Sunday, November 24, 2013

Flashback: Scalia, Kennedy, Thomas, and Alito Dissent: 'We Cannot Rewrite the Statute to Be What It Is Not'

Flashback to The Weekly Standard:

Chief Justice John Roberts held in his majority opinion today that Obamacare's individual mandate may be considered a constitutional tax rather than an unconstitutional mandate.

Justices Scalia, Kennedy, Thomas, and Alito forcefully disagree with Roberts in their dissent. "[W]e cannot rewrite the statute to be what it is not," the four Justices write. "[W]e have never—never—treated as a tax an exaction which faces up to the critical difference between a tax and a penalty, and explicitly denominates the exaction a 'penalty.' Eighteen times in §5000A itself and elsewhere throughout the Act, Congress called the exaction in §5000A(b) a 'penalty.'"

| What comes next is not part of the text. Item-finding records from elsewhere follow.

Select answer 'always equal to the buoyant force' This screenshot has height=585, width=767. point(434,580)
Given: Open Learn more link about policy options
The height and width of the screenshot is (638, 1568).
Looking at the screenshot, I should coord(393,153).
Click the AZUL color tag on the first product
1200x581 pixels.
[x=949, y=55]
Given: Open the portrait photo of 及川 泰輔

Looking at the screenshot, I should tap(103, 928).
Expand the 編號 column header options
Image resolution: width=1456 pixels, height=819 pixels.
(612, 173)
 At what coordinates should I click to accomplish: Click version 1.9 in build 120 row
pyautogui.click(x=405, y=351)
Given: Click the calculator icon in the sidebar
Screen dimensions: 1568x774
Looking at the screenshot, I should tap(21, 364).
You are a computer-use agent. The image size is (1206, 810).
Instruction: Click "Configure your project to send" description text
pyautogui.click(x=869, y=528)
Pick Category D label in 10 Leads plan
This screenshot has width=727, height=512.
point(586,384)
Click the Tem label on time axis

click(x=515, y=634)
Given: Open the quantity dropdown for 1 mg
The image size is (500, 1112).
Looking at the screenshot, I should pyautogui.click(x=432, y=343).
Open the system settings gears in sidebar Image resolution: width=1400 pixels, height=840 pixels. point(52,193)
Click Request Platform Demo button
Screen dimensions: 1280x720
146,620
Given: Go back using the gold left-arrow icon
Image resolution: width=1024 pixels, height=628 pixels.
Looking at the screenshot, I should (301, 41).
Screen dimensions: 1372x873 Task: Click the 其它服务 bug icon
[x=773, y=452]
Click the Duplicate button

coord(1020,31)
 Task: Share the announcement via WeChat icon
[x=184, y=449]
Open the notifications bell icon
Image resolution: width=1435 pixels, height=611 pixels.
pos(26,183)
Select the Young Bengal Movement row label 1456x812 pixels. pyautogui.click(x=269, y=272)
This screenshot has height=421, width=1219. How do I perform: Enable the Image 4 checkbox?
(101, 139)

The dissenting Justices also argue that "judicial tax-writing is particularly troubling," since the Constitution requires tax bills to originate in the House of Representatives, "the legislative body most accountable to the people, where legislators must weigh the need for the tax against the terrible price they might pay at their next election, which is never more than two years off."

ObamaCare is inconsistent with the U.S. Constitution: no matter what 5 justices of the Supreme Court say.